If values are not universal, what does seem universal is our need for ‘having’ values in human societies. This may even be an innate characteristic of human beings, although none of us was certain of such an assertion.

Next, we discussed protected values. What if, by shaking it, we can make any protected value lose its ‘protectedness’ (for instance by insisting on counter examples)? Doesn’t that make the term a bit void? But if we see the protected values as a sort of network, where more than one protected value is tied together with others in a sort of ‘ideology’ network, then it becomes easier to consider the loss of one protected value without doing harm to the whole (and thus the person’s feeling of integrity). We looked at this from an individual’s point of view, but as was later mentioned in the plenary discussions, values are products of society and culture, and so need to be viewed from such an aggregate level too. Having one person lose the ‘protectedness’ of a value due to a counter example doesn’t make the value ‘go down the drain’. Here the social-reputation aspect of values comes into play. Even if you yourself do not ‘believe’ in the protectedness of a value anymore, it is still important for your reputation to not harm that value, because other people still do hold that value sacred.

4. Stockholm Resilience Centre values

What could possibly be a protected value of the SRC? We first made a distinction between what could be protected values of people working at the SRC (assuming there is a certain ‘type’ of people working here, there might be a self-selection process going on resulting in people with like-minded values working here). We, however, were interested more in the values of the SRC as an institution in itself. What would shake the institution to its foundations, if it was refuted?

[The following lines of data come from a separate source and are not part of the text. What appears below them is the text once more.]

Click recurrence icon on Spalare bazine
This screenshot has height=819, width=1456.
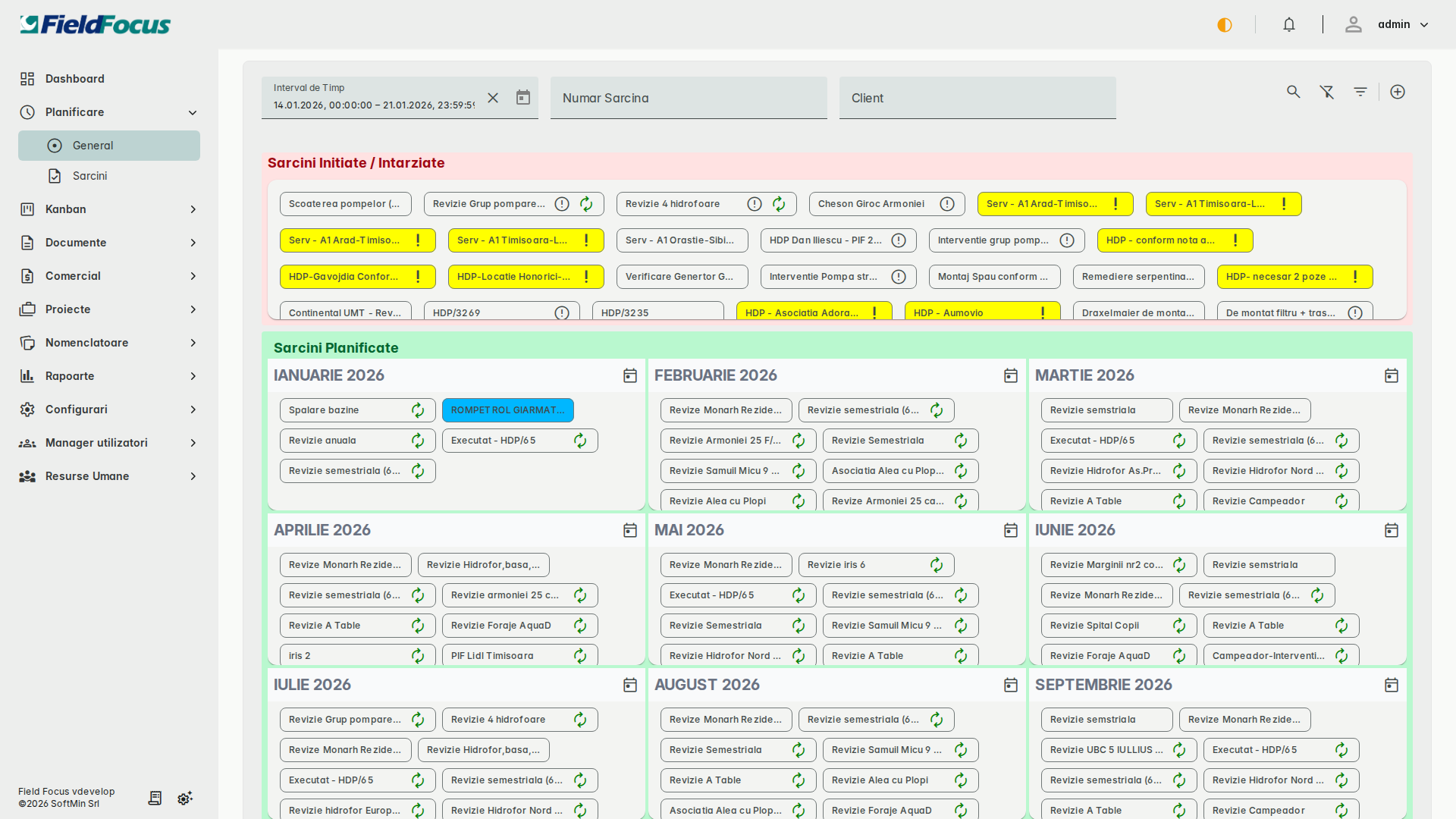click(x=418, y=410)
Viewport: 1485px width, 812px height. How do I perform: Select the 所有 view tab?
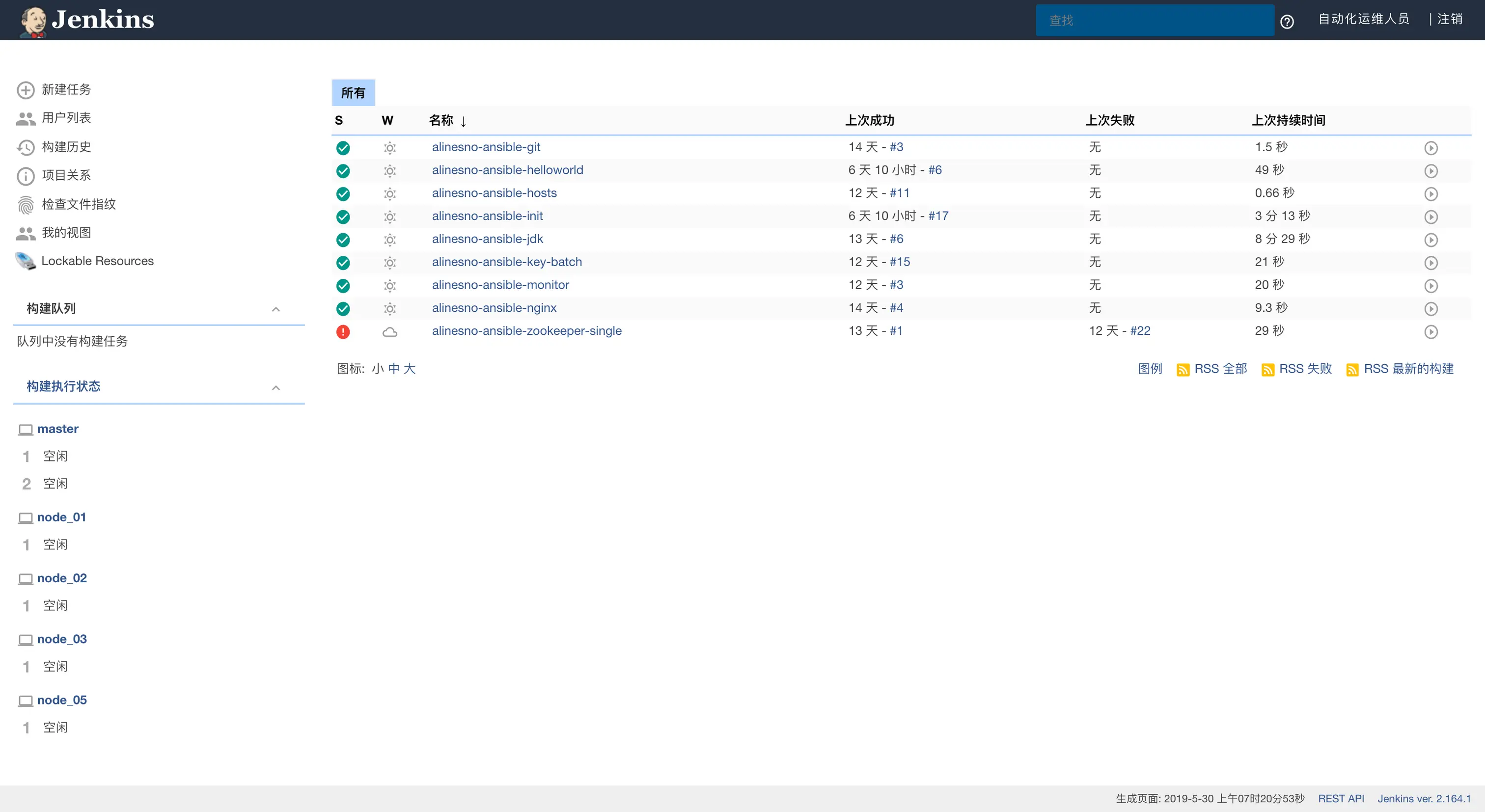353,93
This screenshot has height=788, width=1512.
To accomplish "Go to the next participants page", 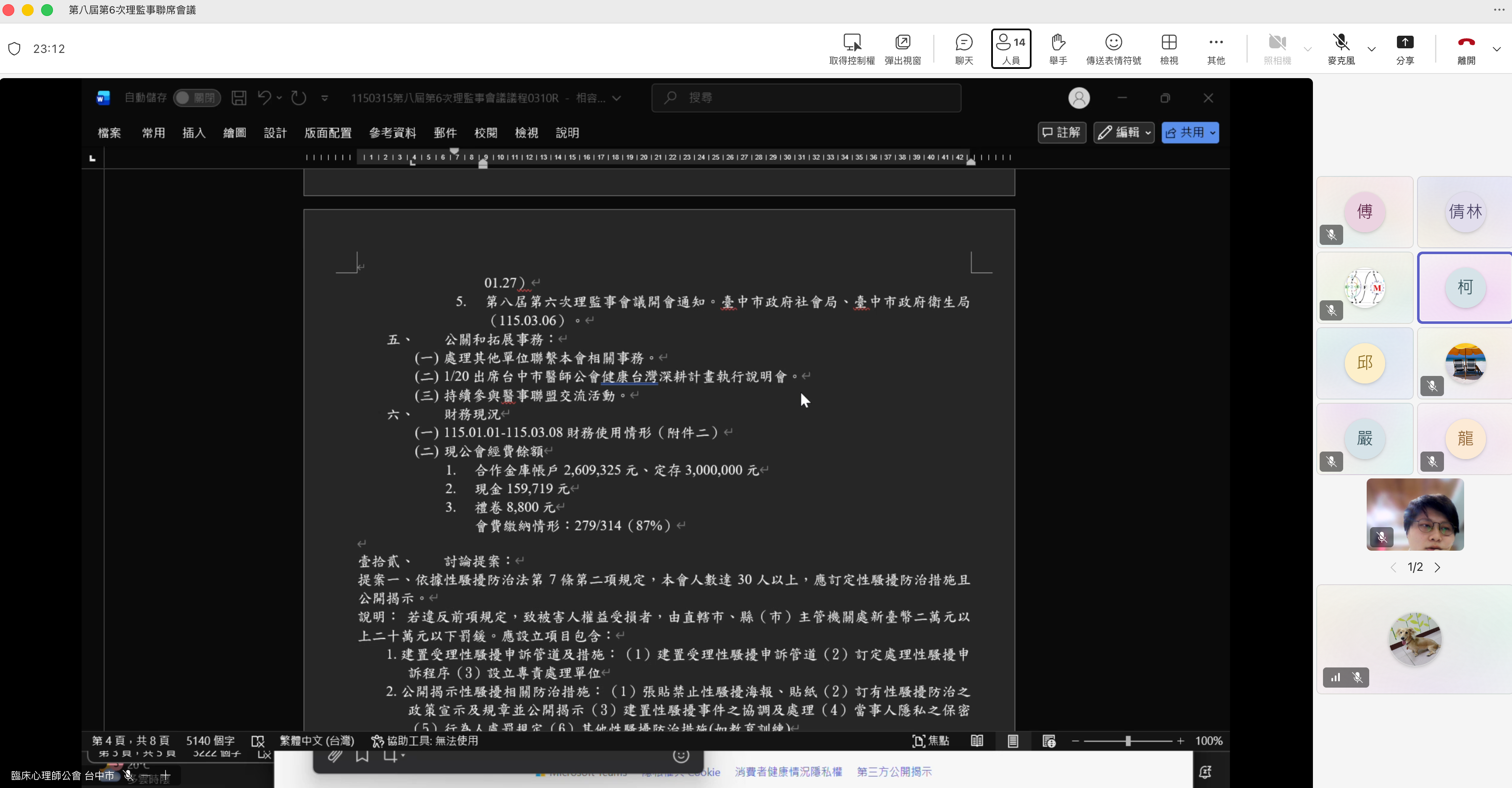I will 1438,567.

What would no SRC staff member ever want to trade for money, or all the luxury in the world?

We came up with biodiversity first, but it seemed that there were plenty of easy cases in which we could imagine being confronted with a situation where less biodiversity was the more desirable situation (look at BBOP for example). No foundation-shaking shock there. So Resilience was next. However, this did not pass scrutiny either. Social-ecological (linked and interdependent) systems came up next, and we were not able to wholly refute this as a sacred value for the SRC. On the more individual level, we discussed that academic integrity was a value that likely would be central for most SRC staff members. Another prominent share sacred values at the resilience centre is re-connecting to the biosphere.

We could think of reconnecting the biosphere as an axiological value. With that, we simply mean it is part of the ‘study of values’ and not something else (e.g. epistemological). Spinning from that we may have various ontologies: there is a real physical social ecological system, ‘connected’ knowledge, whether local or indigenous is scared (though not everyone agreed on that). The possibilities seem endless, and are at the very least abundant. One hour is definitely not enough to come to the core values of the SRC, this is a conclusion we can draw with certainty! But that said, it is both fun and insightful to try, and experience firsthand how difficult such a thing can be!

Finally, we want to add that understanding the existence of sacred or protected values, and the way in which they influence us – be it through social image and reputation or via heuristic shortcuts in our decision making – can help us SES researchers in understanding (even modelling?) the behaviour of stakeholders in governance structures. This could shed some light on the dynamics in resource management dilemma’s and explain thus-far unexplained ‘deviant’ behaviour of stakeholders that are not playing the game as rational actors.